**Aim of the task**: For each line below, write it out exactly as it appears.

**Entries taken from a collection**:
○ ○ ○ ○ ○

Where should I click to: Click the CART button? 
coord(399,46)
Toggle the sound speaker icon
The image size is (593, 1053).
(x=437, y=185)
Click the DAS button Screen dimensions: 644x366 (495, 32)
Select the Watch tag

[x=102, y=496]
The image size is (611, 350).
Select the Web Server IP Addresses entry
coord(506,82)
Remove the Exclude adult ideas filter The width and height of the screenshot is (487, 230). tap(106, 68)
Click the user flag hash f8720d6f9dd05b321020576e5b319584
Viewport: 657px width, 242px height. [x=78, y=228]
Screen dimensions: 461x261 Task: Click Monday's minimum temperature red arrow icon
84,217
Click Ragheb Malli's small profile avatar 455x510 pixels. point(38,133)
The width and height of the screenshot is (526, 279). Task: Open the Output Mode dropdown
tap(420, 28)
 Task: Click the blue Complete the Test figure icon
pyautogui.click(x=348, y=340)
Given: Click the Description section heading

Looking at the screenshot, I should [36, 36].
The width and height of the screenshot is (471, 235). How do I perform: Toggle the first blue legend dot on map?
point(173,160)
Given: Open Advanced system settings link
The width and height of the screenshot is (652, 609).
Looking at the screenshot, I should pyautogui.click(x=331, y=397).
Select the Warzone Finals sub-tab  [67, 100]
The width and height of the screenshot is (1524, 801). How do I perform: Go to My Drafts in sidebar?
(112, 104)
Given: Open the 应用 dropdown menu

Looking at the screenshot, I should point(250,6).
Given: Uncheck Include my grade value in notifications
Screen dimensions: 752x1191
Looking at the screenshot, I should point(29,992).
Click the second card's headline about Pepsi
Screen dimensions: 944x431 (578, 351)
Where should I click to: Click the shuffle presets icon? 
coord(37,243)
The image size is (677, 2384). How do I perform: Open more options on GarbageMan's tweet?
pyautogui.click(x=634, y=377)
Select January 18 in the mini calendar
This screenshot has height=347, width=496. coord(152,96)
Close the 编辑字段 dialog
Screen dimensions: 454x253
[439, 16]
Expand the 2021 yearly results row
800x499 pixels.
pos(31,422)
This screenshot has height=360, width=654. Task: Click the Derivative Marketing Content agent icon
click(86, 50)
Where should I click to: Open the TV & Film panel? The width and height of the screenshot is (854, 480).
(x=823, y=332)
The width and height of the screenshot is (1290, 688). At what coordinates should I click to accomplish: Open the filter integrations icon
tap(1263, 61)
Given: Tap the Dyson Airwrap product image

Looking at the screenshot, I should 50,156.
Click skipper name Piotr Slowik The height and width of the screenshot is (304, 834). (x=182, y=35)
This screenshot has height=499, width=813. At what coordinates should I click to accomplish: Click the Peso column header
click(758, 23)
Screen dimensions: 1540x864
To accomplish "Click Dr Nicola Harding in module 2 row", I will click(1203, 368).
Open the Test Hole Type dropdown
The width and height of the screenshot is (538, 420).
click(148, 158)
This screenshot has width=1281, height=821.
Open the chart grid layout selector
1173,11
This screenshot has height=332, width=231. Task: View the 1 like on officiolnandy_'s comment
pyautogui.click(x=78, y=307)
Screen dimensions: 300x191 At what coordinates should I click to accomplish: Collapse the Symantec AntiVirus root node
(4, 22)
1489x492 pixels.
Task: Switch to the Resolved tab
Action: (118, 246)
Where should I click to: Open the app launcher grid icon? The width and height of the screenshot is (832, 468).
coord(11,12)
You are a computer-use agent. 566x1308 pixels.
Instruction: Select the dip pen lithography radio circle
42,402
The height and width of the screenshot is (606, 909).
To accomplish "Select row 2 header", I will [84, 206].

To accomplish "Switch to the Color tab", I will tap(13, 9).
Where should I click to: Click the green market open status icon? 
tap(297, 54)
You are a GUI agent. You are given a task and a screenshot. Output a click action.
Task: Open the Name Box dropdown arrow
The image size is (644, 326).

○ ○ ○ ○ ○

**Final answer**:
Where should I click to: Click the CART button? 
coord(399,46)
Toggle the sound speaker icon
The image size is (593, 1053).
(x=437, y=185)
Click the DAS button Screen dimensions: 644x366 (495, 32)
Select the Watch tag

[x=102, y=496]
The image size is (611, 350).
Select the Web Server IP Addresses entry
coord(506,82)
Remove the Exclude adult ideas filter The width and height of the screenshot is (487, 230). tap(106, 68)
Click the user flag hash f8720d6f9dd05b321020576e5b319584
Viewport: 657px width, 242px height. [x=78, y=228]
Screen dimensions: 461x261 Task: Click Monday's minimum temperature red arrow icon
84,217
Click Ragheb Malli's small profile avatar 455x510 pixels. point(38,133)
The width and height of the screenshot is (526, 279). Task: Open the Output Mode dropdown
tap(420, 28)
 Task: Click the blue Complete the Test figure icon
pyautogui.click(x=348, y=340)
Given: Click the Description section heading

Looking at the screenshot, I should [36, 36].
The width and height of the screenshot is (471, 235). How do I perform: Toggle the first blue legend dot on map?
point(173,160)
Given: Open Advanced system settings link
The width and height of the screenshot is (652, 609).
Looking at the screenshot, I should pyautogui.click(x=331, y=397).
Select the Warzone Finals sub-tab  [67, 100]
The width and height of the screenshot is (1524, 801). How do I perform: Go to My Drafts in sidebar?
(112, 104)
Given: Open the 应用 dropdown menu

Looking at the screenshot, I should point(250,6).
Given: Uncheck Include my grade value in notifications
Screen dimensions: 752x1191
Looking at the screenshot, I should point(29,992).
Click the second card's headline about Pepsi
Screen dimensions: 944x431 (578, 351)
Where should I click to: Click the shuffle presets icon? 
coord(37,243)
The image size is (677, 2384). How do I perform: Open more options on GarbageMan's tweet?
pyautogui.click(x=634, y=377)
Select January 18 in the mini calendar
This screenshot has height=347, width=496. coord(152,96)
Close the 编辑字段 dialog
Screen dimensions: 454x253
[439, 16]
Expand the 2021 yearly results row
800x499 pixels.
pos(31,422)
This screenshot has height=360, width=654. Task: Click the Derivative Marketing Content agent icon
click(86, 50)
Where should I click to: Open the TV & Film panel? The width and height of the screenshot is (854, 480).
(x=823, y=332)
The width and height of the screenshot is (1290, 688). At what coordinates should I click to accomplish: Open the filter integrations icon
tap(1263, 61)
Given: Tap the Dyson Airwrap product image

Looking at the screenshot, I should 50,156.
Click skipper name Piotr Slowik The height and width of the screenshot is (304, 834). (x=182, y=35)
This screenshot has height=499, width=813. At what coordinates should I click to accomplish: Click the Peso column header
click(758, 23)
Screen dimensions: 1540x864
To accomplish "Click Dr Nicola Harding in module 2 row", I will click(1203, 368).
Open the Test Hole Type dropdown
The width and height of the screenshot is (538, 420).
click(148, 158)
This screenshot has width=1281, height=821.
Open the chart grid layout selector
1173,11
This screenshot has height=332, width=231. Task: View the 1 like on officiolnandy_'s comment
pyautogui.click(x=78, y=307)
Screen dimensions: 300x191 At what coordinates should I click to accomplish: Collapse the Symantec AntiVirus root node
(4, 22)
1489x492 pixels.
Task: Switch to the Resolved tab
Action: (118, 246)
Where should I click to: Open the app launcher grid icon? The width and height of the screenshot is (832, 468).
coord(11,12)
You are a computer-use agent. 566x1308 pixels.
Instruction: Select the dip pen lithography radio circle
42,402
The height and width of the screenshot is (606, 909).
To accomplish "Select row 2 header", I will [84, 206].

To accomplish "Switch to the Color tab", I will tap(13, 9).
Where should I click to: Click the green market open status icon? 
tap(297, 54)
You are a GUI agent. You are given a task and a screenshot. Output a click action.
Task: Open the Name Box dropdown arrow
The image size is (644, 326).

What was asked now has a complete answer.